GUGLIUZZA v. K.C.M.C., INC.

No. 92-C-0796.

606 So.2d 790 (1992)

Lucille Gandy GUGLIUZZA, et al., v. K.C.M.C., INC., et al.

Supreme Court of Louisiana.

Concurring Opinion October 30, 1992.


Attorney(s) appearing for the Case

Arthur R. Carmody, Jr., Wilkinson, Carmody, Gilliam & Hussey, Shreveport, for applicants.

Roland V. McKuneely, Jr., Bossier City, for respondents.

E. Ray Kethley, Shreveport, for Shreveport Chapter of the Society of Professional Journalists, amicus curiae.

Jack M. Weiss, Mark B. Holton, Stone, Pigman, Walther, Wittmann & Hutchinson, New Orleans, for Louisiana Press Ass'n, amicus curiae.

Daniel M. Waggoner, P. Cameron De-Vore, R. Bruce Easter, Jr., Davis Wright Tremaine, Seattle, Wash., for Home Box Office, Inc., Dow Jones & Co., Inc., Turner Broadcasting System, Inc., CBS Inc., and Time Inc., amicus curiae.

John S. Redpath, Jr., Shari L. Patrick, New York City, for Home Box Office, Inc., amicus curiae.

Richard J. Tofel, New York City, for Dow Jones & Co., Inc., amicus curiae.

David C. Kohler, Jennifer F. Weiss, Atlanta, Ga., for Turner Broadcasting System, Inc., amicus curiae.

Douglas P. Jacobs, New York City, for CBS, Inc., amicus curiae.

Harry M. Johnston, III, Robin Bierstedt, New York City, for Time Inc., amicus curiae.


MARCUS, Justice.

On February 14, 1989, Sammie Joseph Gugliuzza was murdered in his place of business, a convenience store in Bossier City, Louisiana. On February 15, 1989, KTAL TV, a Shreveport television station, aired the following story concerning the murder:

There is another possible motive for the death of Sammie Gugliuzza which officers are not talking about. It is rumored on the streets that Gugliuzza had gambling debts and ties to organized crime and that his murder is some sort of pay-back.

Lucille and Anthony Gugliuzza, Sammie Gugliuzza's widow and major son, watched the broadcast from the Gugliuzza's home in the company of friends and relatives. Immediately following the broadcast, KTAL TV was asked to retract what the Gugliuzza's considered to be a false and defamatory story. Despite an alleged promise by the station to air a retraction and apology, neither was done. Lucille and Anthony Gugliuzza filed suit against KCMC, Inc. and KTAL, Inc., the owners of KTAL TV, and Dale Hoffman and Walt Buteau, employees of KTAL TV, alleging that defendants were liable for the defamation of plaintiffs' memory of the decedent and plaintiffs' emotional distress resulting therefrom.1

Defendants filed exceptions of no right of action and no cause of action.
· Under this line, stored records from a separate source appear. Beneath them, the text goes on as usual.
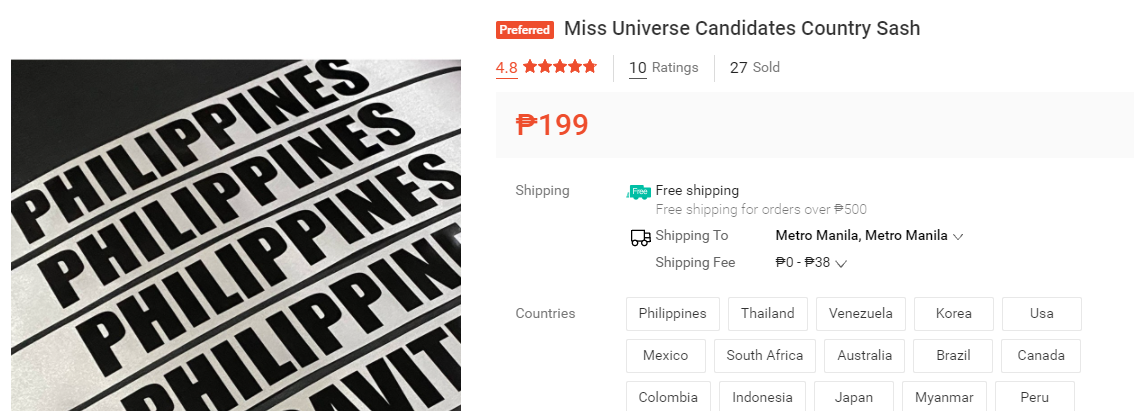Select the Venezuela country option
1134x414 pixels.
860,314
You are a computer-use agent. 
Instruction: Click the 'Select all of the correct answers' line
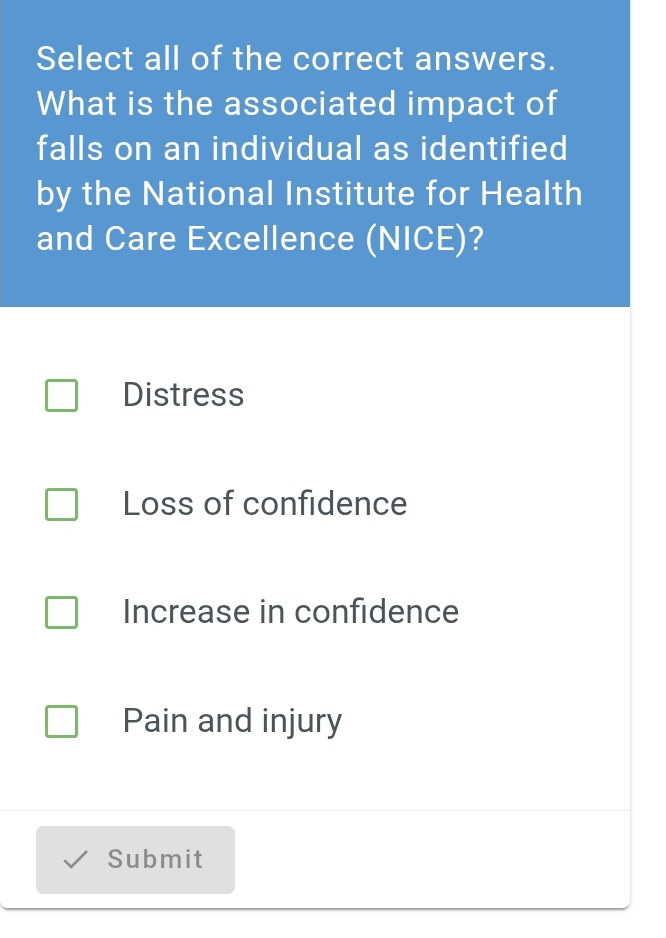pyautogui.click(x=296, y=59)
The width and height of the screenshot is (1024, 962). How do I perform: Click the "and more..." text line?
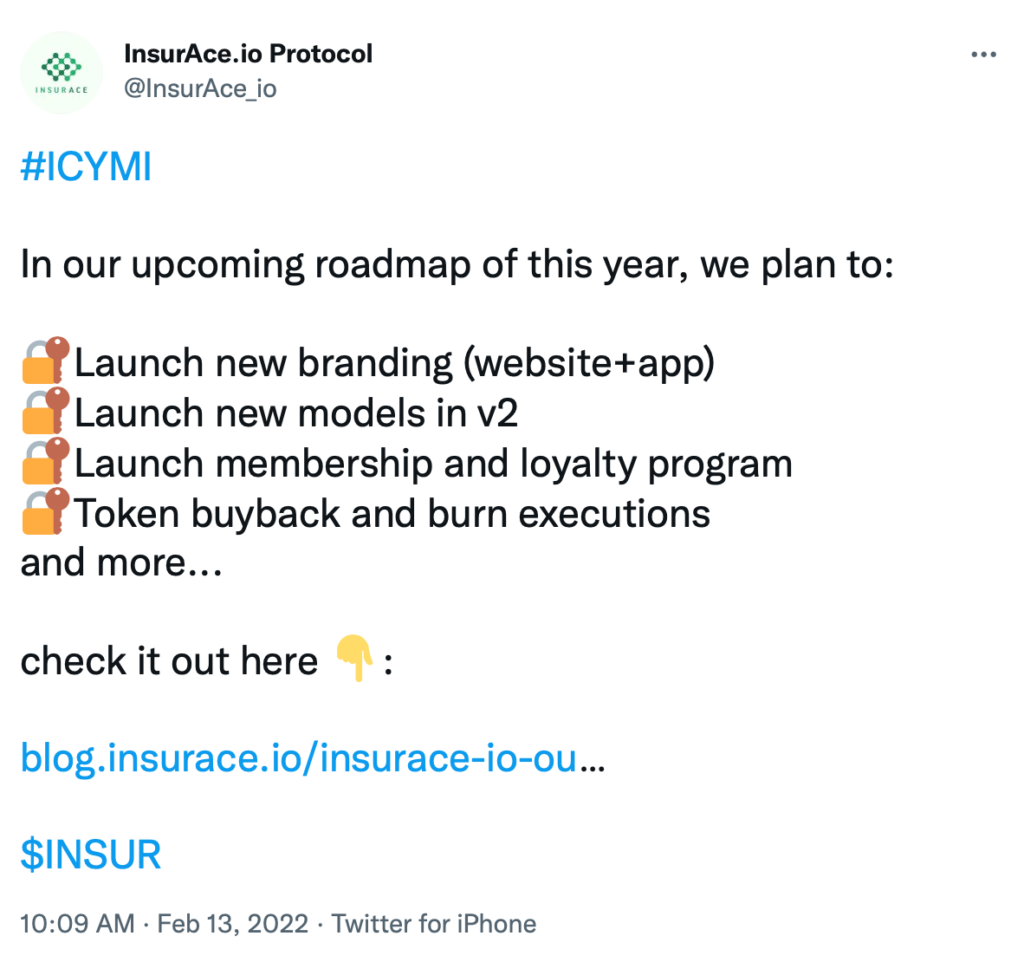point(120,562)
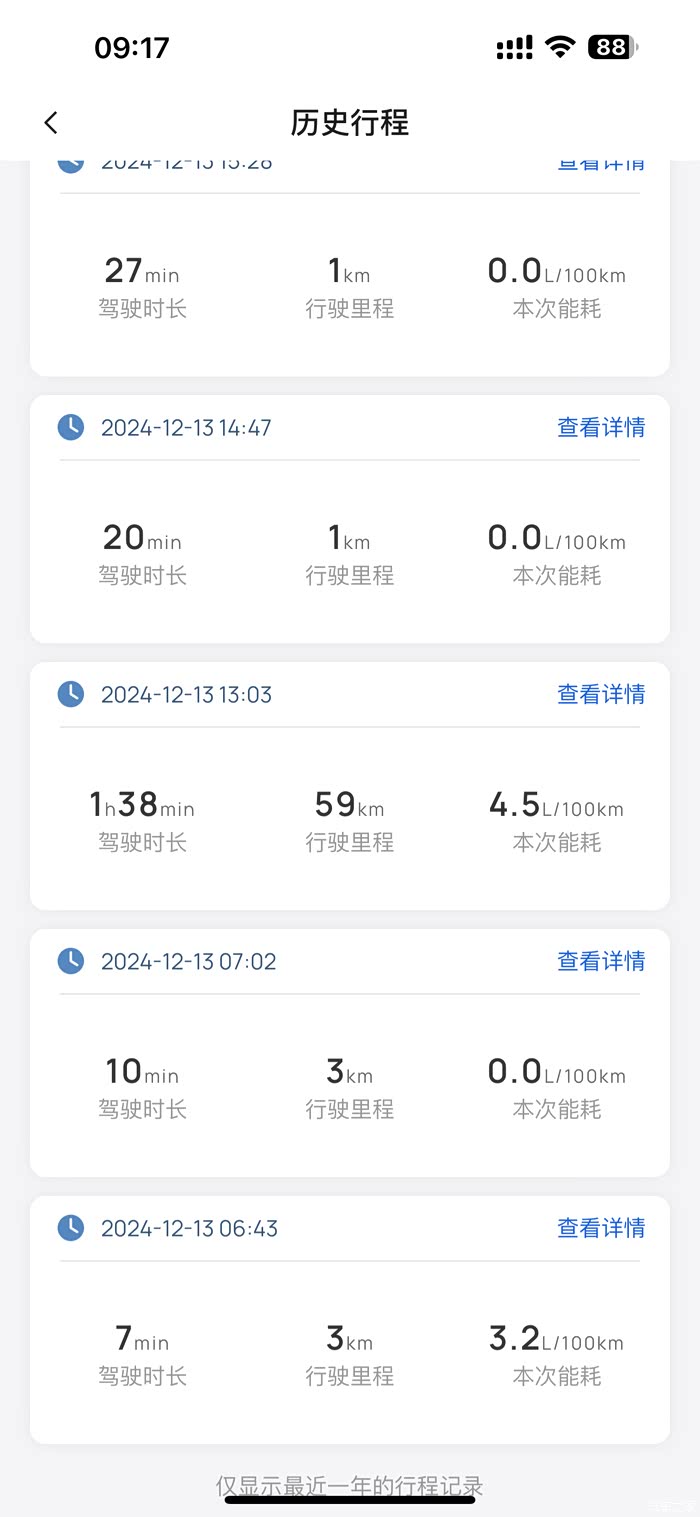Tap the 4.5 L/100km energy consumption

tap(556, 805)
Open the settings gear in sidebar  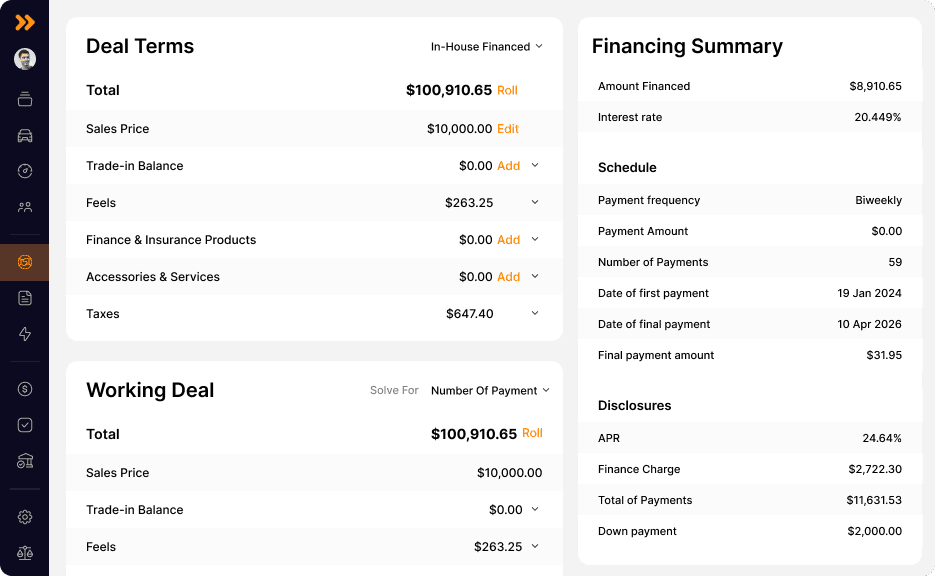25,517
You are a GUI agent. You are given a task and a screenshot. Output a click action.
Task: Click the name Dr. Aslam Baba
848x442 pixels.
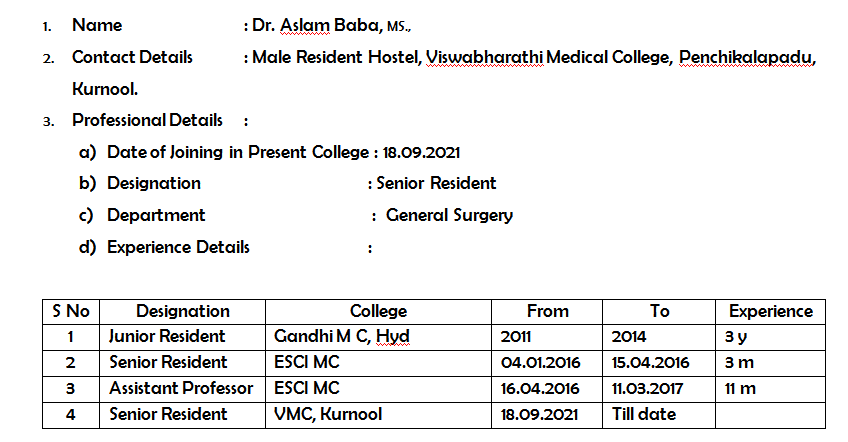(317, 25)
The trial judge sustained the exceptions and dismissed plaintiffs' petition with prejudice at plaintiffs' cost. The court of appeal reversed concluding that the petition "states a cause of action for defamation of [plaintiffs'] memory of the decedent under C.C. Art. 2315 and LRS 14:47." Relying primarily on this court's recent decision of Clomon v. Monroe City School Bd., 572 So.2d 571 (La.1990), the court determined that defendants owed plaintiffs a "special, direct" statutorily derived duty not to defame plaintiffs' memory of the decedent the breach of which was "easily associated with the very foreseeable risk of emotional and mental injury...." The court found that under the facts alleged there was "no justification for the creation of juristic limitations upon the principle of reparation underlying Civil Code Article 2315."2 On defendants' application, we granted certiorari to review the correctness of this ruling.3

The issue for our determination is whether a widow and son have a cause of action for emotional distress arising from the defamation of their deceased husband and father.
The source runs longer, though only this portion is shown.